Brown also demoted Payne’s supervisor, James Tracy, from lieutenant to police officer, calling him the “catalyst” that led to nurse Alex Wubbels’ July 26 arrest at University of Utah Hospital, according to the Deseret News.

Body cam footage shows Wubbels refusing Payne’s demand that she draw blood from an unconscious patient who had been involved in a car crash. Wubbels, head nurse of the hospital’s burn unit, is seen calmly telling the detective that a warrant or the patient’s consent would be required.

“I’m just trying to do what I’m supposed to do, that’s all,” she says in the footage.

Payne, however, tells Wubbels, “I either go away with blood in vials or body in tow” before chasing the nurse down and handcuffing her.

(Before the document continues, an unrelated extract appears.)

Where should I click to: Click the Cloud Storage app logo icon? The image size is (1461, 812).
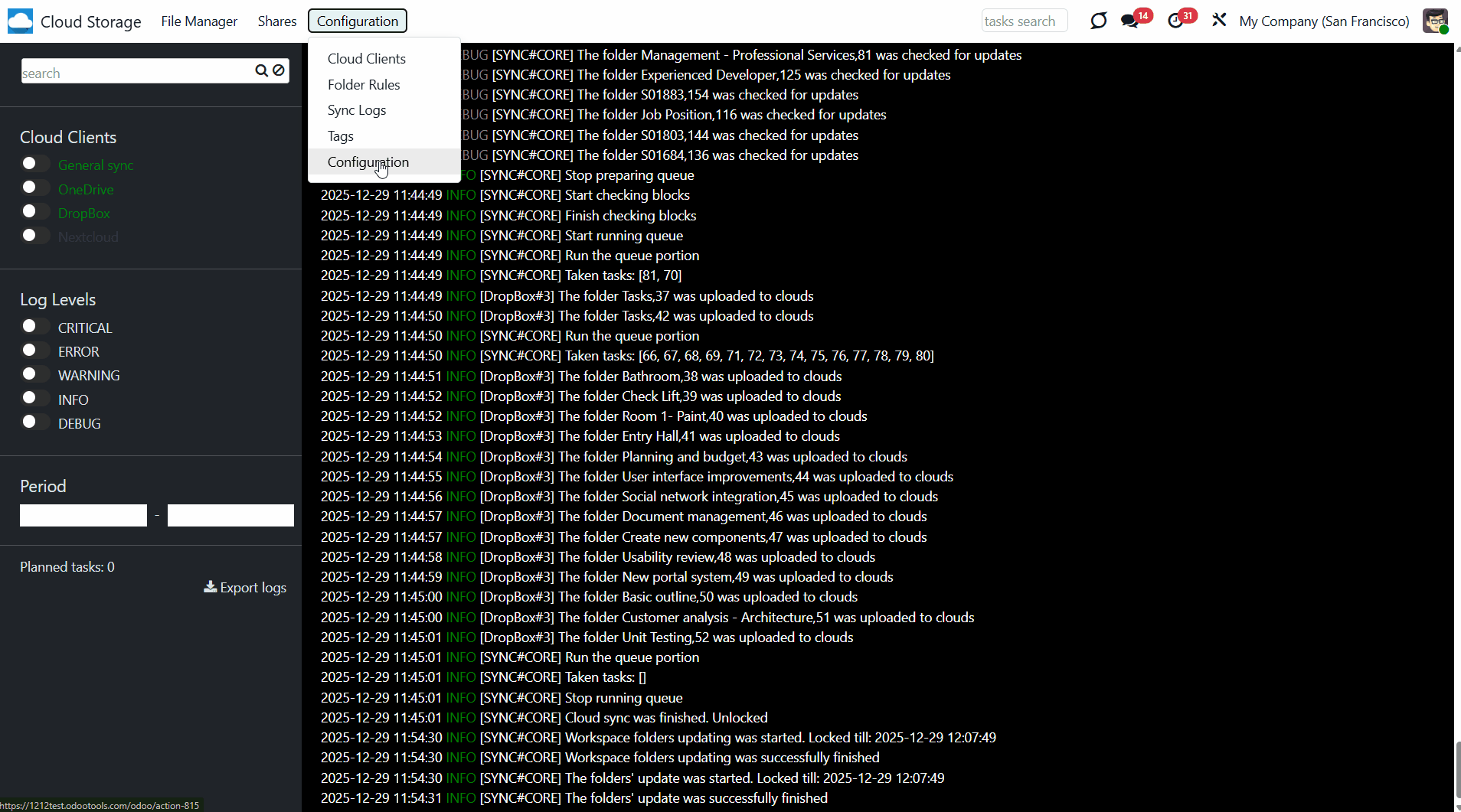[21, 21]
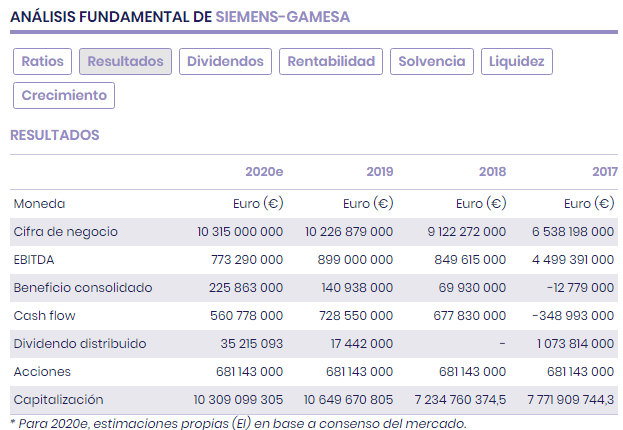
Task: Select the Resultados tab
Action: pos(125,62)
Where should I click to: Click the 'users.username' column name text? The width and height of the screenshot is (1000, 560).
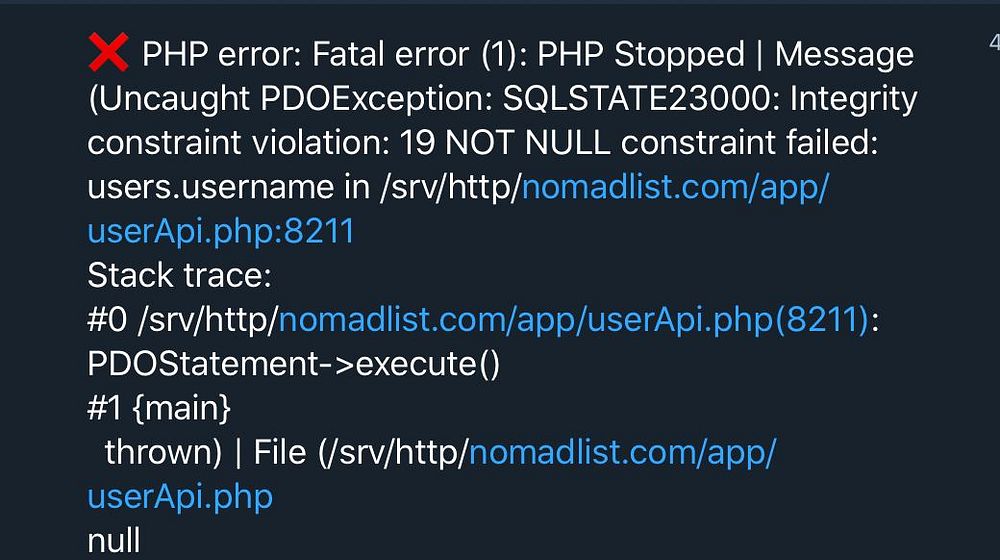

In video footage, the nurse is seen sobbing and screaming for help. “You’re assaulting me!” she yells at the officer as he shoves her.

Payne said he had explicitly been told by his supervisor that he should arrest Wubbels if she refused to cooperate.

In his letter to Tracy this week, also obtained by the Deseret News, the police chief condemned the supervisor’s “unacceptable” lack of “judgement and leadership.”

“I no longer believe that you can retain a leadership position in the department,” Brown wrote. “I am troubled that an officer with your experience would fail to exercise sound discretion and good judgment in this matter.”

Payne and Tracey have five days to appeal Brown’s decision, NPR reported.